Enclosure, Longstown, Co. Cork
Co. Cork |
Enclosures
There is nothing to see at this site, and that is precisely what makes it interesting.
Somewhere on a south-facing pasture slope at Longstown in County Cork, a circular enclosure roughly 35 metres across once existed, its outline planted with trees and clearly legible enough in the landscape to be mapped by the Ordnance Survey in 1842. Today it has been levelled entirely, leaving no visible surface trace. The trees are gone, the earthwork is gone, and the ground offers no clue that anything was ever there.

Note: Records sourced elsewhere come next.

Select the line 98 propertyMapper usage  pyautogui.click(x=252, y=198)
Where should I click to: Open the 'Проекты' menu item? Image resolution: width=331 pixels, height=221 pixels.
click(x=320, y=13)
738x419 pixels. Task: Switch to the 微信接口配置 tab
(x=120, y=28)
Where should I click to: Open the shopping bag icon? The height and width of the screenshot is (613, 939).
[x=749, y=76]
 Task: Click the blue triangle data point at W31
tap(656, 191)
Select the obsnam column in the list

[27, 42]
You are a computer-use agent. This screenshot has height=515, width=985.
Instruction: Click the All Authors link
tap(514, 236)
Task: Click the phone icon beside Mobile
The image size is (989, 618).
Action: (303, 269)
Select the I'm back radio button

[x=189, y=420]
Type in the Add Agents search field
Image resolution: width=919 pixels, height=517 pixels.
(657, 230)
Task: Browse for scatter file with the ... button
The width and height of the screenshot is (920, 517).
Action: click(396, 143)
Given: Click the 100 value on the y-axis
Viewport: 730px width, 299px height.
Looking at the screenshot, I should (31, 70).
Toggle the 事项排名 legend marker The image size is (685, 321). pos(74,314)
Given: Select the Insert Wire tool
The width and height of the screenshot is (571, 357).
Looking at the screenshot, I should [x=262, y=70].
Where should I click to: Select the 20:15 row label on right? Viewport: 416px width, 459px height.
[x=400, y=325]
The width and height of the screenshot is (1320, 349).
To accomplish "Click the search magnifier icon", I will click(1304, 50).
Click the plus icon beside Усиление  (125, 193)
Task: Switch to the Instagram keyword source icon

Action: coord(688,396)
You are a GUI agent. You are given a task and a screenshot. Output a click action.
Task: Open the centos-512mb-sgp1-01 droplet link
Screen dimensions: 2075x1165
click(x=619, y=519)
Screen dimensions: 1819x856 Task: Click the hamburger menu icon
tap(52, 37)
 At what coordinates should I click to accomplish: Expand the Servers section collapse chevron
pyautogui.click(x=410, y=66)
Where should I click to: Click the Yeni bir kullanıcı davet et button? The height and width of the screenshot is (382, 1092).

The 1842 six-inch Ordnance Survey map is one of the earliest and most detailed records of the Irish landscape, and the fact that this enclosure appears on it, marked as a circular planted area, suggests it was still a recognisable feature at that point. Enclosures of this kind are generally understood to be early medieval ringforts, circular enclosures defined by one or more earthen banks and ditches, which served as enclosed farmsteads across Ireland roughly between the fifth and twelfth centuries. Whether the tree planting on this one was a later ornamental gesture or simply a way of marking a boundary that had already lost its original form is not recorded. A second enclosure survives approximately 140 metres to the east, which at least confirms that this part of Longstown was once a settled and organised landscape, even if one half of that picture has since been erased.